## Selection

The UNFCCC does not provide, even now, any direct information about the UN Member States that submitted names for candidates to the post of Executive Secretary of the Climate Convention. Whatever Press Conferences were held on the subject at UN Headquarters, to-date, were private Press Conferences organized by individual countries – not official UN or UNFCCC Press Conferences.

The fact that such information is not forthcoming has reduced to a minimum the number of media outlets that deal with this issue – and some that did ended up having only partial information or even wrong information. From the major media outlets, only the Washington Post has tackled the issue, but picked up only six names missing one more name.  The spokesman for the UN Secretary-General has not released the information – though the closing date for submission was March 31, 2010.

To ad insult on injury, the UNFCCC website of News from the Media, to the best of our knowledge, also does not post what is written or posted on the subject – but now seemed to gloat when The Washington Post was pushed into making a correction regarding having missed the candidate from Barbados. We post this because we understand the difficulties The Washington Post had in its efforts to collect the names of the candidates. The UN secrecy on this matter, and in other matters, is just not a good omen for an open flow of information that we expect from the UN.

The gloating matter is as follows:

“Barbados seeks top U.N. climate post The Washington Post
A recent Post Carbon item about the contest to become the next executive secretary for the U.N. Framework Convention on Climate Change left out the name of one candidate: Barbados’ Elizabeth H. Thompson.”

————————

But that is not all – today, having forced the issue many the Small Island States have backed Senator and former Energy and Environment Minister Elizabeth Thompson from Barbados for the position of Executive Secretary. Which is fine except that she was proposed by Barbados Already March 18, 2010 – not just today.

ALSO – THE RELEASE FROM THE UN IS CLEARLY ASTONISHING AS WE KNOW THAT THERE WAS NO INDONESIAN CANDIDATE BY THE CUT OFF DATE OF MARCH 31st. We are informed by the UN that this release is just a summary of what was said by Barbados and not by the UN – so what – should not the UN say something if they believe that there are inaccuracies in a report they are facilitating?

WE KNOW OF 7 CANDIDATES AS WE POSTED EARLIER. THE LIST DOES NOT INCLUDE INDONESIA BUT DOES INCLUDE HUNGARY, ECUADOR AND PAKISTAN THAT ARE MISSING FROM THIS  RELEASE FROM THE PC .

## What the task asks
According to the piece on the race for UNFCCC Executive Secretary, what was the closing date for submitting candidates?

## Source data

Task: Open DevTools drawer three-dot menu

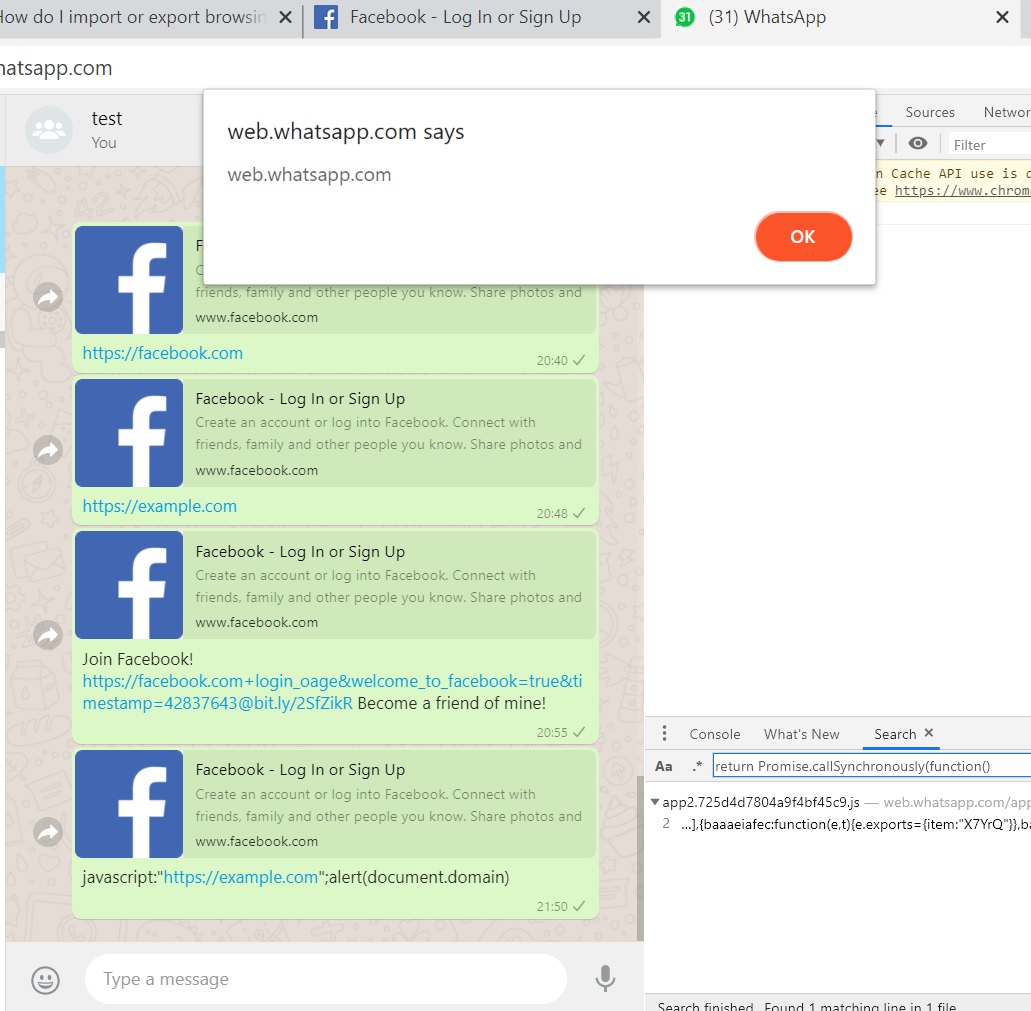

## Task response
March 31, 2010